**PROBLEM TO WORK ON**.
Every line below that includes the word "agent" needs to be copied.

Records excerpted from a collection:
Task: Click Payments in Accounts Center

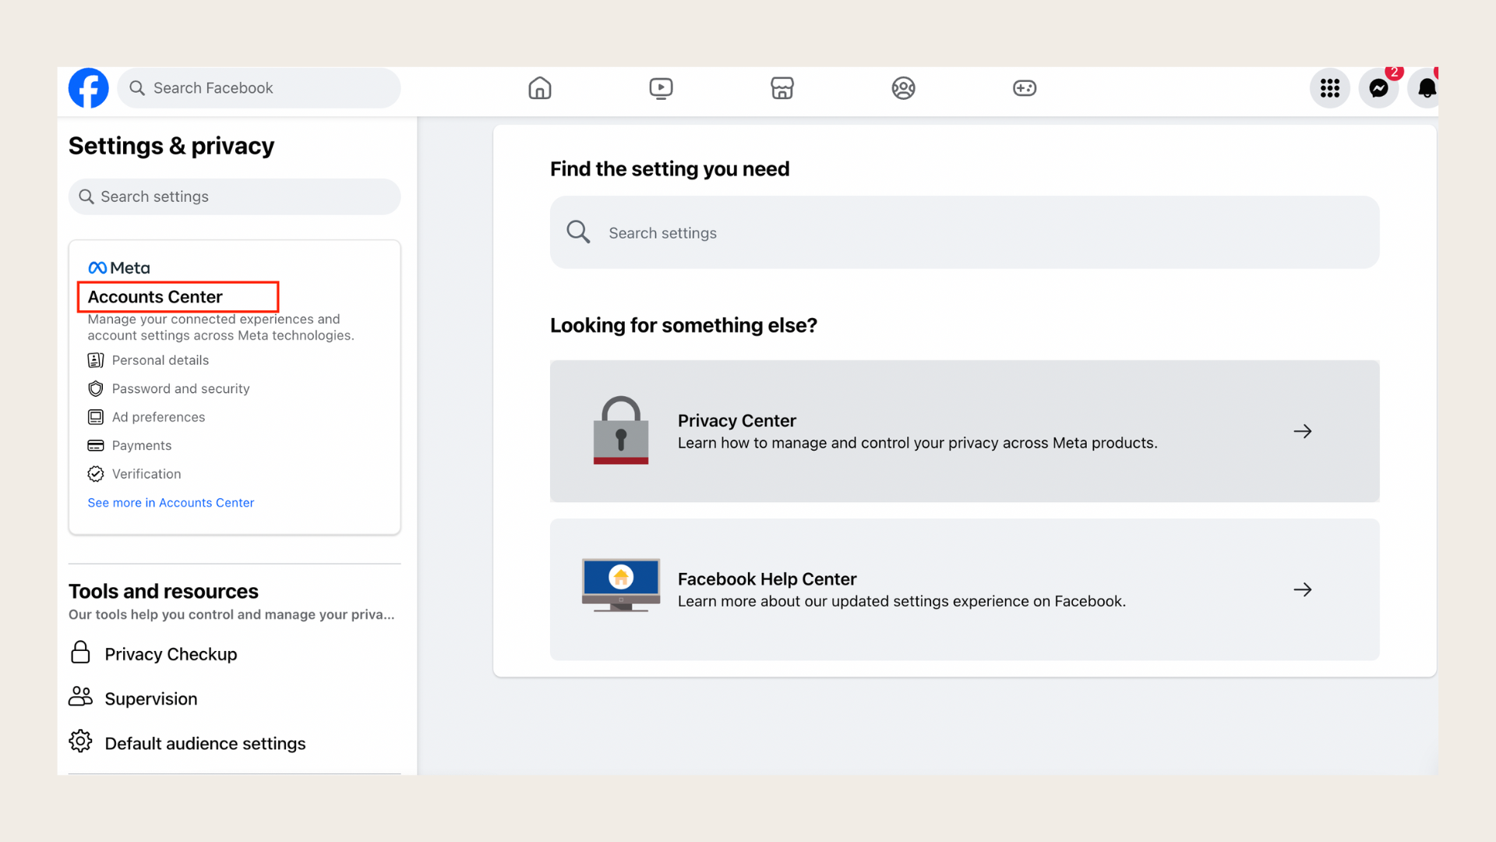Action: point(142,445)
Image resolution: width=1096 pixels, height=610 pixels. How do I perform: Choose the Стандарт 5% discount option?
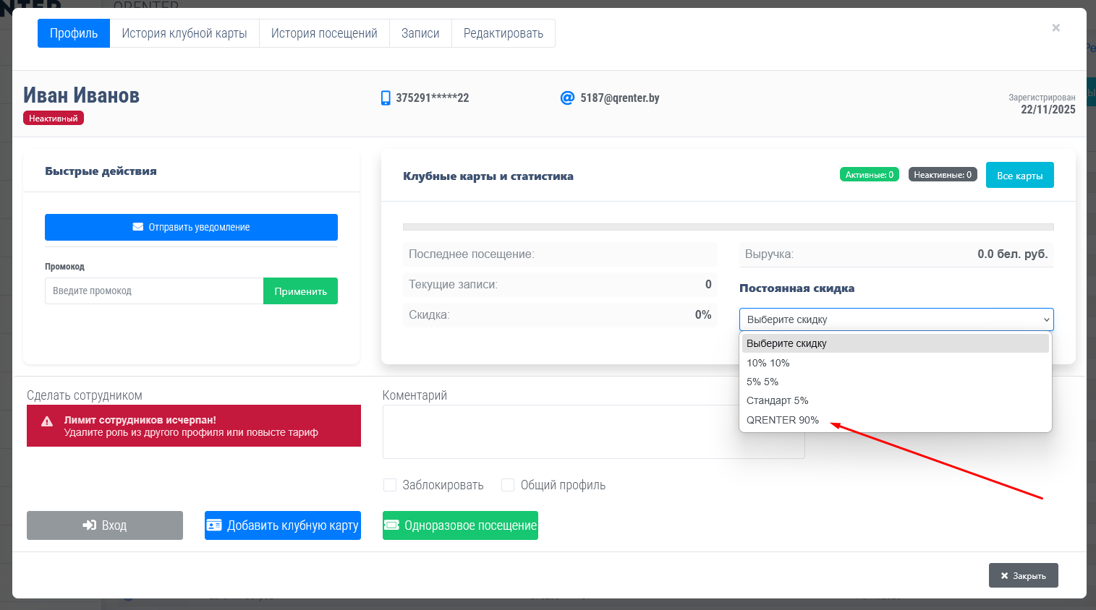[x=778, y=400]
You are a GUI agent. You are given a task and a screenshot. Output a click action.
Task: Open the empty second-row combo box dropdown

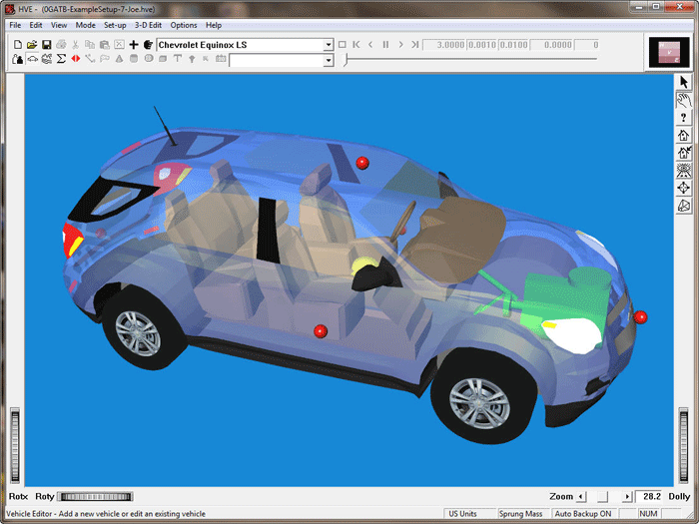coord(329,61)
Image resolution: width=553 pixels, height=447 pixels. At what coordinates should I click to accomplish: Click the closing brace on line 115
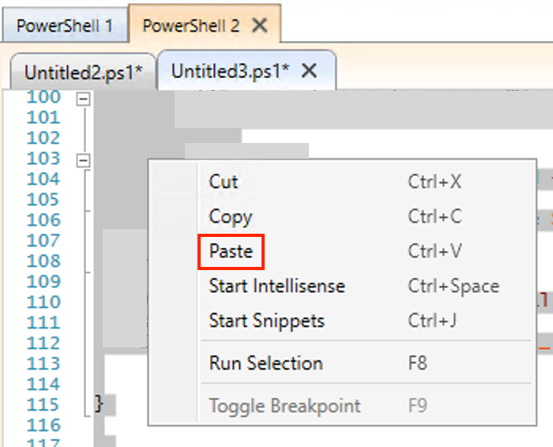(x=99, y=404)
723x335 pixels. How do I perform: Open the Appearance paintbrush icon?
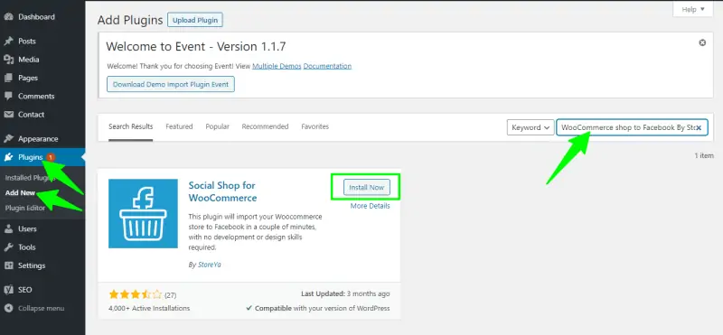(8, 139)
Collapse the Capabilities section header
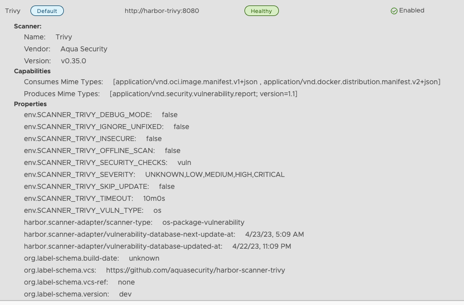The height and width of the screenshot is (305, 464). click(x=32, y=71)

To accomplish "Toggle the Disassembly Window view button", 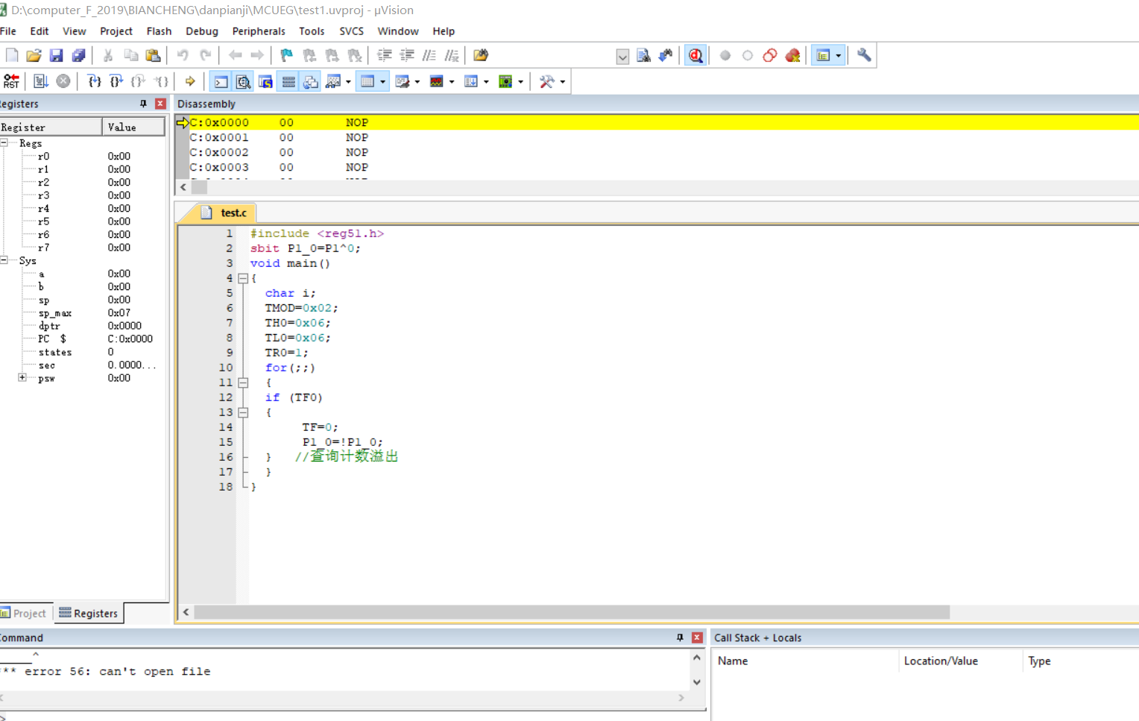I will click(x=243, y=81).
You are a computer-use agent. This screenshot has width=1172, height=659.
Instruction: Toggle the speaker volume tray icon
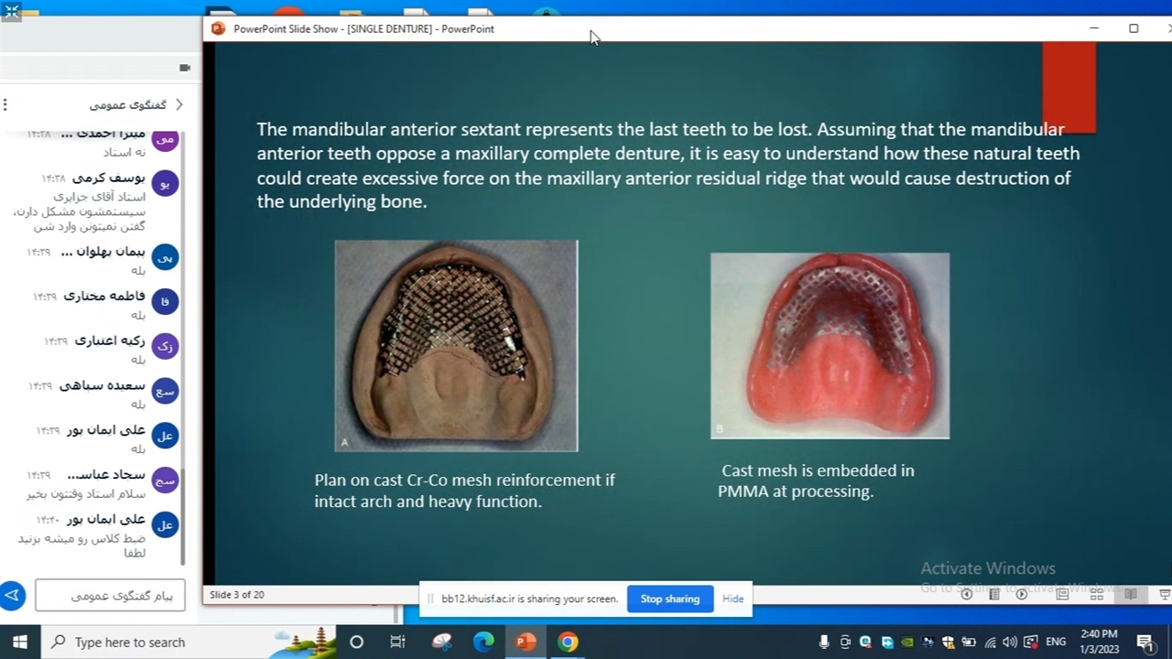coord(1010,642)
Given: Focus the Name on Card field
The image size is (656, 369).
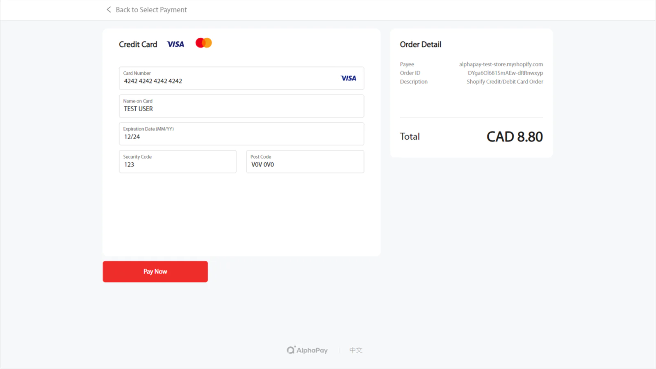Looking at the screenshot, I should click(241, 106).
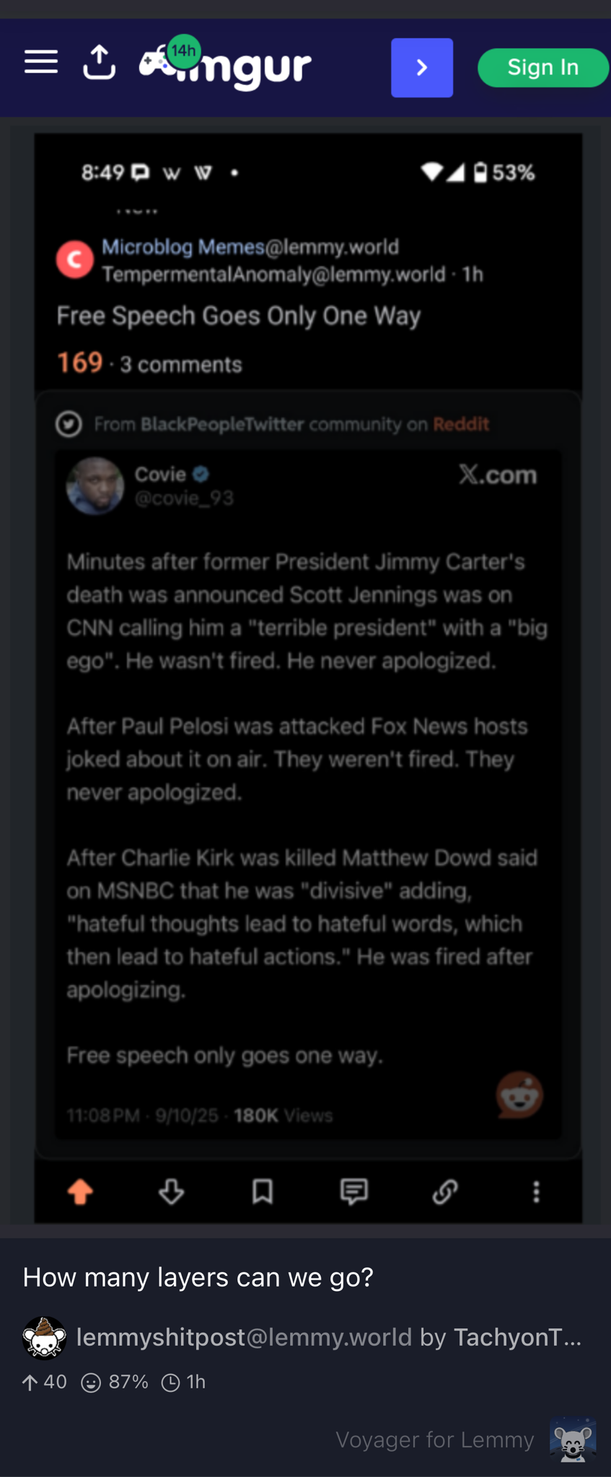Open the lemmyshitpost community avatar
Image resolution: width=611 pixels, height=1477 pixels.
[45, 1339]
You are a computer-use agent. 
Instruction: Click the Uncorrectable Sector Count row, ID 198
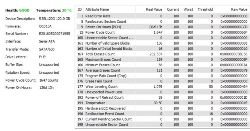tap(163, 124)
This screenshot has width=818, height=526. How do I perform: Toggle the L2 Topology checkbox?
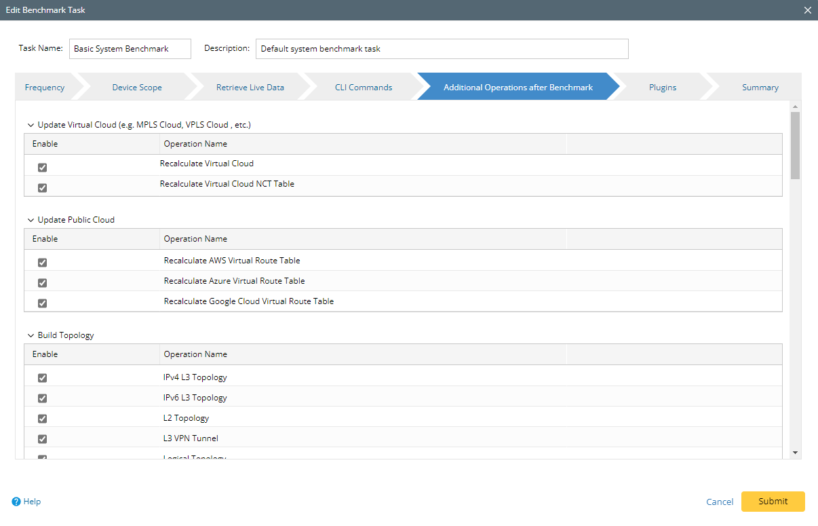(x=42, y=418)
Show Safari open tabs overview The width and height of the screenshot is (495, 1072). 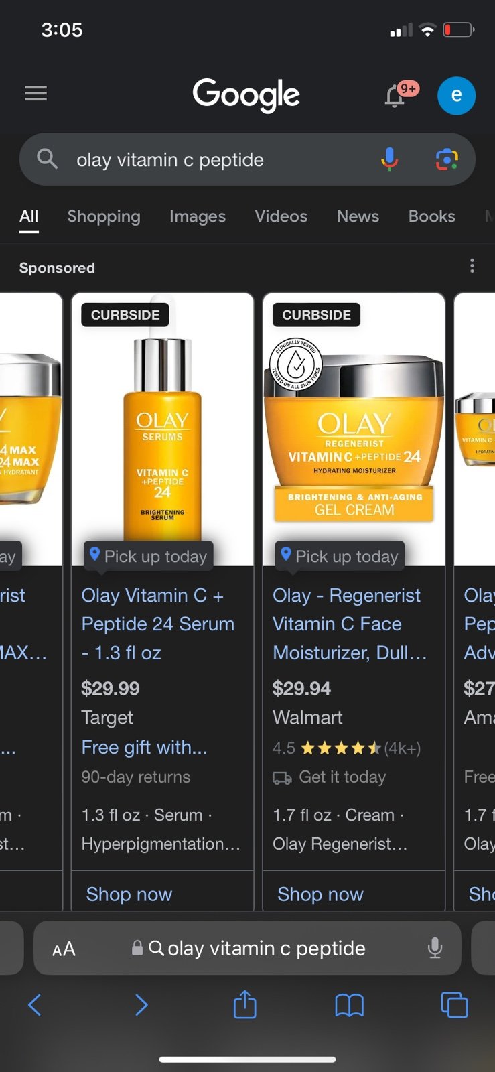tap(454, 1004)
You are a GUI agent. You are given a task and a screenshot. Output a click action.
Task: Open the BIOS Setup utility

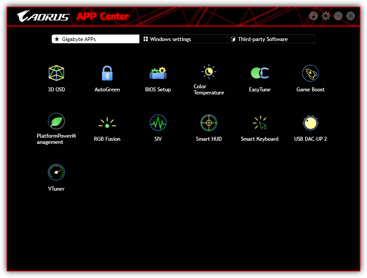point(158,73)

**ANSWER TO THIS EXERCISE**.
You are a GUI agent. You are given a task and a screenshot. Output a click action.
You are a computer-use agent. This screenshot has width=1172, height=659.
You are a computer-use agent. 
You are a GUI agent. You are given a task and a screenshot. Output a click action.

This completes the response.